Bioinformatics and Statistical Data Analysis

Modern experimental high-throughput platforms generate large datasets, for which sophisticated analysis tools are required. We develop computational and statistical methods to normalize and analyze complex data, from basic statistical processing to the downstream bioinformatics analysis. We work with a wide range of different data types, stemming, for example, from Next Generation Sequencing, genome wide image based RNAi Screening, Gene Expression Microarrays, aCGH, Mass Spectrometry, Flow Cytometry, Life Cell Imaging, Yeast-2-Hybrid screening, Western and Northern Blotting, and other platforms.

Projects are typically carried out in close collaboration with experimental groups, and methods developed are directly applied to solve relevant biological problems. We furthermore offer Statistical consulting as a service to members of the Medical Faculty of Greifswald University and to collaboration partners.

High Throughput Sequencing

Next generation sequencing platforms enable the deciphering of full genomes, of genome wide expression, genomic aberration or methylation patterns in a cost-efficient, high-throughput manner. Data coming from NGS platforms require special algorithms for the alignment and/or mapping of the short sequence reads, and sophisticated tools are needed for the downstream bioinformatics analysis of the vast amounts of data generated in large scale sequencing projects.

In close collaboration with biological groups and sequencing facilities, we develop analysis methods for sequencing projects, and apply them to data from collaboration partners. Questions addressed in our group include, for example, the identification of genomic aberrations in cancer, of point mutations underlying developmental disorders, species identification from their mitochondrial DNA, and identification of ageing-associated methylation changes.

RNAi Screening

Genome-wide RNAi knockouts permit the functional characterization of individual genes by studying their effect on a particular phenotypic trait under consideration. Knock-outs are carried out on a high-throughput experimental platform, read-outs are gathered automatically by HT microscopy. These microscope images are then fed into a bioinformatics pipeline, involving image recognition, quality control, statistical data analysis and automated mapping to pathways and gene ontologies.

In close collaboration with our experimental and image recognition partners, we develop tools for the statistical and bioinformatics analysis of these data, providing quantitative assessments of the effect a particular gene knockout has. This then provides the basis for further modeling.

Gene Expression Data

Gene Expression Microarrays allow it to measure large scale mRNA profiles. The processing of DNA Chip data requires sophisticated normalization and analysis tools for robust identification of differentially expressed genes and pathways.

Gene expression data have been shown to correlate with therapy response and patient survival in many cancers. Such data can assist a clinician in evaluating treatment options, and genes found to correlate with survival may hint at novel targets for drug design.
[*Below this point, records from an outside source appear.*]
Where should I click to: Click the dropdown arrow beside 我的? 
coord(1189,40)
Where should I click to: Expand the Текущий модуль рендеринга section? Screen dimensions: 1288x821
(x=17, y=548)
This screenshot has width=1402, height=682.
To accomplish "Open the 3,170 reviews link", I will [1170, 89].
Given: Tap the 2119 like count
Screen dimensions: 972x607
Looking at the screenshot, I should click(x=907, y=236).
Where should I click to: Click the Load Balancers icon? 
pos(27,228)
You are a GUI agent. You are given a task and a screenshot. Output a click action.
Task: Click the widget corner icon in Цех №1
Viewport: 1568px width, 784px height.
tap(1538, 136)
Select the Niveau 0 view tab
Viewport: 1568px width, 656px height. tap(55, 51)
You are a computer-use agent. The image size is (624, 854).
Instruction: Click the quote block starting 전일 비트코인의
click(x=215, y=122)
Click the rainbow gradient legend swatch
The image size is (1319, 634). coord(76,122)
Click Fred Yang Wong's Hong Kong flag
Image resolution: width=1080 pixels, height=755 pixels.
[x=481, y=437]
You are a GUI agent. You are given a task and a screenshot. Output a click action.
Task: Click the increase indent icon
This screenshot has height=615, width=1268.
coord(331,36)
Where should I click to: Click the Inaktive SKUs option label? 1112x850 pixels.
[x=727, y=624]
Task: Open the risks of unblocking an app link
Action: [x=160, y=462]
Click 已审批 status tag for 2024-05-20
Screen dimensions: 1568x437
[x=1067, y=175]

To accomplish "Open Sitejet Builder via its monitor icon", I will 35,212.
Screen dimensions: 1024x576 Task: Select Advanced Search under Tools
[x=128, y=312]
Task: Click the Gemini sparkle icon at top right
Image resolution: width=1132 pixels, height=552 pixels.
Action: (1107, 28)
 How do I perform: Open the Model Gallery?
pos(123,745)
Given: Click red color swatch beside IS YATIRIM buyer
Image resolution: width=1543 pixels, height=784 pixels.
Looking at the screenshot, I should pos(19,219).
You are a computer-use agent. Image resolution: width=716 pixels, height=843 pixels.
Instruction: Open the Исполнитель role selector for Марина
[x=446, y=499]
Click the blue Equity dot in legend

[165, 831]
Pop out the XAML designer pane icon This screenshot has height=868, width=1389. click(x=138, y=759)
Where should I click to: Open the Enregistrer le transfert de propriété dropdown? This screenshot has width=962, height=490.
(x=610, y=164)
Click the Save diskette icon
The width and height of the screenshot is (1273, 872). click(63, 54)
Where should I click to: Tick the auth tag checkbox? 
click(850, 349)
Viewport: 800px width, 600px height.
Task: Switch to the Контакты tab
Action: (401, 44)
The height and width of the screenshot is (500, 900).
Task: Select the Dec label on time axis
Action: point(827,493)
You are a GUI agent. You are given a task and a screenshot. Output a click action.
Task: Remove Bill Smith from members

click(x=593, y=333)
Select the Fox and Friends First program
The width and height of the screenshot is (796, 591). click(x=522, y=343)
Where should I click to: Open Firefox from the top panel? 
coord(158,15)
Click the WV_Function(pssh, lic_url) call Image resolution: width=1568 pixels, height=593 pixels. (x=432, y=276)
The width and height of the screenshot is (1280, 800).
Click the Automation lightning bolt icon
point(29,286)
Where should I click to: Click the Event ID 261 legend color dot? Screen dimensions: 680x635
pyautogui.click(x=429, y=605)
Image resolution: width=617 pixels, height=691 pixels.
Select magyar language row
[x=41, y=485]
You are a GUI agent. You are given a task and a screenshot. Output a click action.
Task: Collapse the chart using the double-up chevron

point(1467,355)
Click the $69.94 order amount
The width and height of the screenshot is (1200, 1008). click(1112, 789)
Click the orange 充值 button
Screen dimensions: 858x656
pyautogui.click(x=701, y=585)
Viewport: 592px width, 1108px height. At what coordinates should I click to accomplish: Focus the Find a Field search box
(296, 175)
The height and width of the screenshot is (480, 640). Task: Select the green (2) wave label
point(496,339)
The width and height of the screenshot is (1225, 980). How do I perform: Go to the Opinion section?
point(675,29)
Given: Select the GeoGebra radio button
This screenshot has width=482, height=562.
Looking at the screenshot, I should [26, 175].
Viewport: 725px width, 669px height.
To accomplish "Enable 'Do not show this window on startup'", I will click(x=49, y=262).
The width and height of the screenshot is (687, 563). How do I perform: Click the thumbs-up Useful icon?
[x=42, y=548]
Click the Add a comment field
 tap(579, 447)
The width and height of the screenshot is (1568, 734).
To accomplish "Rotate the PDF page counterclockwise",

However, due to the high dimensional nature of the experimental data, computational tools are needed for data analysis. We develop and apply normalization procedures and regularized prediction methods using Gene Expression Array data.

Multi-OMICs data integration

Integration of data stemming from different experimental platforms is becoming increasingly difficulty. Vast amounts of data are being generated, but interpreting and analyzing this data and integrating it with data from others studies and other platforms is becoming more and more problematic.

We develop and apply bioinformatics tools for multi-OMICs data integration, for example by integrating OMICs data with protein interaction and pathway information, thus mapping available experimental information to the underlying biological processes. Sophisticated computational algorithms are required for this task, to maximally extract information from experiments.